START Records to use
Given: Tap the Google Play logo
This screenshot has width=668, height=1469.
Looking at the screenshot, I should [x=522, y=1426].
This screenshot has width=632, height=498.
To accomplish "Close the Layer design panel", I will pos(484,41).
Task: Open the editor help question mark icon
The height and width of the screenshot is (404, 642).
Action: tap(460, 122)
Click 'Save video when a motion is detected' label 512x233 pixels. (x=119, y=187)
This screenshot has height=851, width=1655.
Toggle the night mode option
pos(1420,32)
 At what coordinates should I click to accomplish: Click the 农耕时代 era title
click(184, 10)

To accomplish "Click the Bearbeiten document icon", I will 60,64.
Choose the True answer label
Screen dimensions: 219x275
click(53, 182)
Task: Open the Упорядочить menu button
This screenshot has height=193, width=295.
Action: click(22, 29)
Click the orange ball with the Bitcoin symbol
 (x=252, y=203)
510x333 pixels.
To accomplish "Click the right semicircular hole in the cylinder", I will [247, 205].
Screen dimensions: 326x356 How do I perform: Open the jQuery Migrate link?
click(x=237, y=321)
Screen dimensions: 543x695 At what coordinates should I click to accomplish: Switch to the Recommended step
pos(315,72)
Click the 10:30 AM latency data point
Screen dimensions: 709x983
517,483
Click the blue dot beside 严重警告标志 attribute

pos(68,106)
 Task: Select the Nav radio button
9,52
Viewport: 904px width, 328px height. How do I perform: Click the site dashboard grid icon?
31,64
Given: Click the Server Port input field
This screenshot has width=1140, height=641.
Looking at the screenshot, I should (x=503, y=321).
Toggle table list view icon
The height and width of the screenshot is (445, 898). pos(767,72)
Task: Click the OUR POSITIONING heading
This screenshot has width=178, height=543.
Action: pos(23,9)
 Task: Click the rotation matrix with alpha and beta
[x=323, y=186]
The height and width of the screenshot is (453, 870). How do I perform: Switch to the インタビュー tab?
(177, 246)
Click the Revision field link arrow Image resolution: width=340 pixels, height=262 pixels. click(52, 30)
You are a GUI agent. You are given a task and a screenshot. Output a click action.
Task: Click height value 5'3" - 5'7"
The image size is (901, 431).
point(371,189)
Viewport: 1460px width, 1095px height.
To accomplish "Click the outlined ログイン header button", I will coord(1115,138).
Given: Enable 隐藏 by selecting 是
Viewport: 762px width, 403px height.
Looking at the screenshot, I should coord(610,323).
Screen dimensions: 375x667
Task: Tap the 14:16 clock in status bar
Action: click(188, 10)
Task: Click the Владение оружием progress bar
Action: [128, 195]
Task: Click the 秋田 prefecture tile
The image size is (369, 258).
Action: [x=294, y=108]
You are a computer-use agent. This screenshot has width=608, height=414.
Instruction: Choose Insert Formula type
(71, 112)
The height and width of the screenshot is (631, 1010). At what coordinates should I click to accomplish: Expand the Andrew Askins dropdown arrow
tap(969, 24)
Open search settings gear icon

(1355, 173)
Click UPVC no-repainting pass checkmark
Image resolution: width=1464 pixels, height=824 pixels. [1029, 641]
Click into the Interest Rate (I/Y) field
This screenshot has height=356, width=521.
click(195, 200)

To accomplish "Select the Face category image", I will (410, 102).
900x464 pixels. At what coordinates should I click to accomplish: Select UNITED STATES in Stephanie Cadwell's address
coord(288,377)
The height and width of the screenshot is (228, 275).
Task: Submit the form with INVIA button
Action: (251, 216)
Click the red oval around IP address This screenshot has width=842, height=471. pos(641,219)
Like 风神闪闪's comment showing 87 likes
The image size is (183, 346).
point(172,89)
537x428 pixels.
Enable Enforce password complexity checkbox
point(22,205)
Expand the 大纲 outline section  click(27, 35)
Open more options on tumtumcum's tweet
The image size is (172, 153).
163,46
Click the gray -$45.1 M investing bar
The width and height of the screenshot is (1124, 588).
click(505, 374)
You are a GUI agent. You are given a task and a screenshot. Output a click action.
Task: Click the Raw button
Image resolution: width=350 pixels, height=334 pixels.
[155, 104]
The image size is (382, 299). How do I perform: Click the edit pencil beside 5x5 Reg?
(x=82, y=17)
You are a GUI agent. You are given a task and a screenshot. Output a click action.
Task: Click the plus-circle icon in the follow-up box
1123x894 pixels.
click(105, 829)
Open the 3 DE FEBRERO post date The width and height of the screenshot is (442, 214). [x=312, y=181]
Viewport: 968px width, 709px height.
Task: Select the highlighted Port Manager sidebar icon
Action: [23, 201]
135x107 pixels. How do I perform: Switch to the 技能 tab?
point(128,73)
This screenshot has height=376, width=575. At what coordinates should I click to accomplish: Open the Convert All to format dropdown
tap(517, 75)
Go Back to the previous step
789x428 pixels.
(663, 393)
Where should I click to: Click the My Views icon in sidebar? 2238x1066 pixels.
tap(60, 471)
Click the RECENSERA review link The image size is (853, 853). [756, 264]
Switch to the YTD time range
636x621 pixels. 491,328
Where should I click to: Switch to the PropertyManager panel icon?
END Records to use
__Exercise details__.
Looking at the listing above, how many of its lines contain the string "panel"? Give the number alone.

__Your solution__.
2